The MapReduce 101 story, in 102 stories

The MapReduce 101 story, in 102 stories

Summary: Can a skyscraper completed in 1931 be used to explain a parallel processing algorithm introduced in 2004? In this post, I use the anology of counting smartphones in the Empire State Building to explain MapReduce...without using code.

SHARE:

A little over a year ago when I started my company, I was able to find a small office in the Empire State Building.  I'm on the 72nd floor facing south, so the view is amazing.  I wish I had better Internet service options though; I've realized it's just not that attractive to service providers to pull their cables to the top of such a tall, old building.  In time, though, I've decided that the building might be more tech-savvy than I realized.  That's because, with only a little contrivance, I believe I can use the building to explain MapReduce, without using code.

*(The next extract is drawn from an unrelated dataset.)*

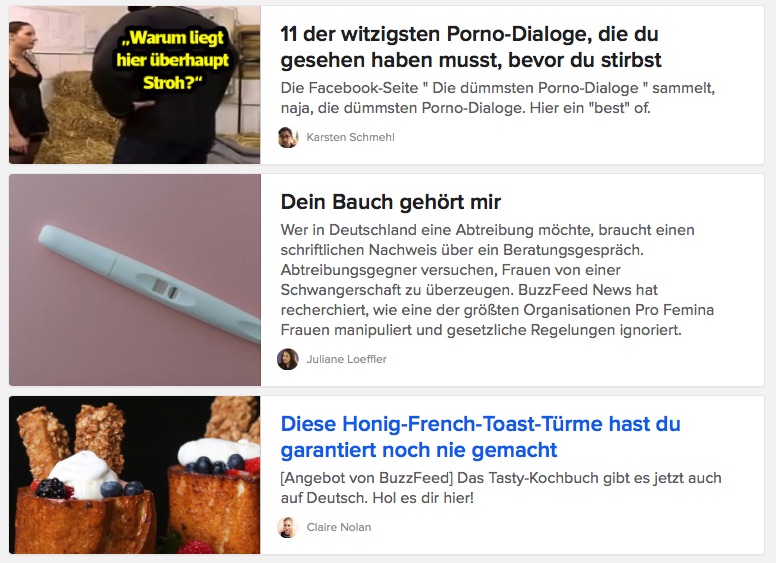776x563 pixels.
Task: Click the '[Angebot von BuzzFeed]' label text
Action: click(x=367, y=478)
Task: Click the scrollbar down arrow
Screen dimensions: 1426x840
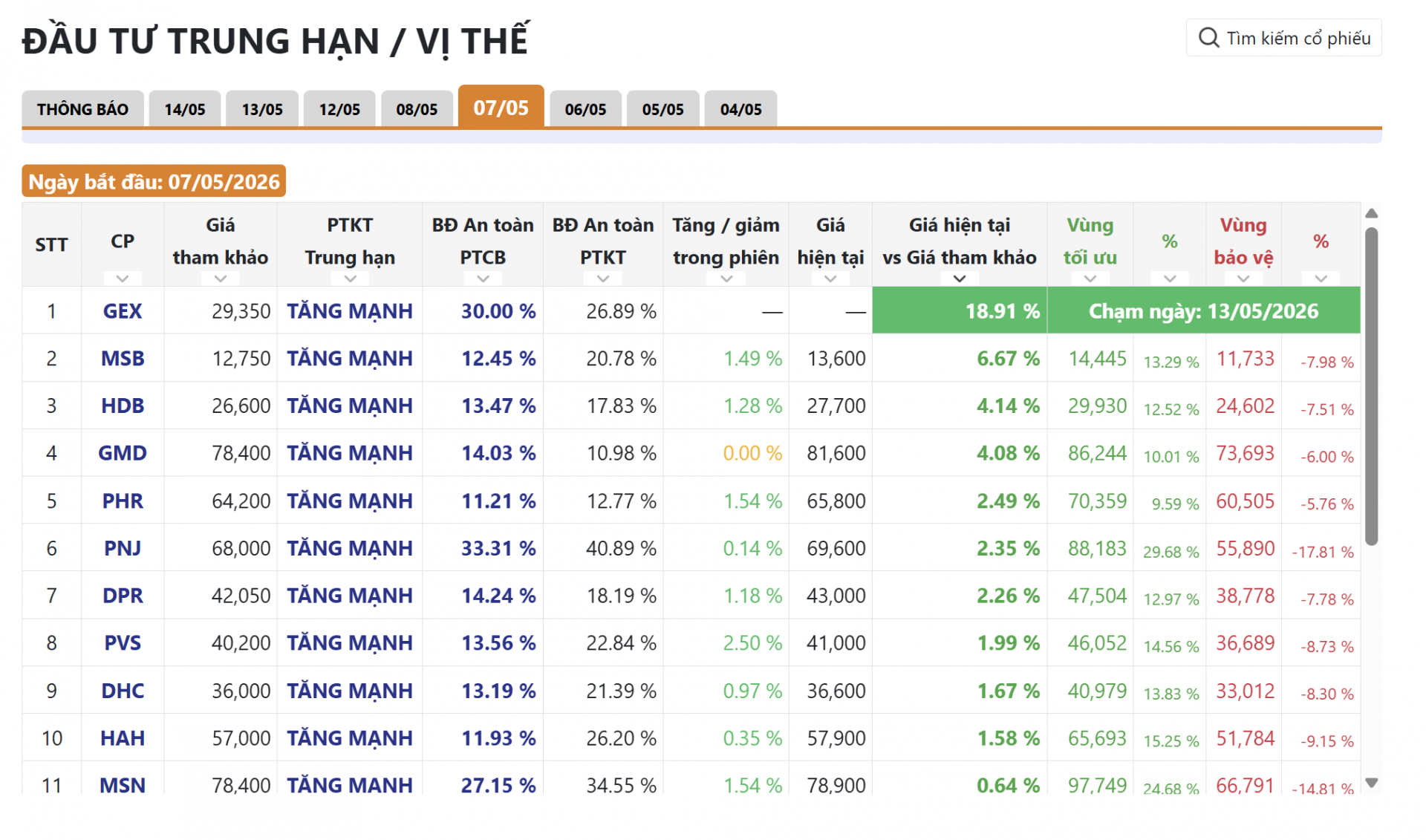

One of the things I do in my work is follow market share figures for various smartphone platforms.  I typically rely on the findings of the larger analyst firms to figure out what's what, but I dream of one day getting getting my own numbers instead.  It struck me recently that if I had a little more pull at the ESB, I could just total up the different smartphone handsets, by platform, in the building.  After all, the building has a good distribution of city and suburban dwellers, different income levels, and a large enough population to have its own 5-digit zip code.

As I continue this data-gathering day dream, I think through how I could go about counting all these cell phones.  I certainly couldn't do it myself.  Even if I had the patience and the speed, the inefficiencies in getting between floors would hurt my performance, as the elevators can be slow, and no employee in the building is happy about people who get on and then off one floor later.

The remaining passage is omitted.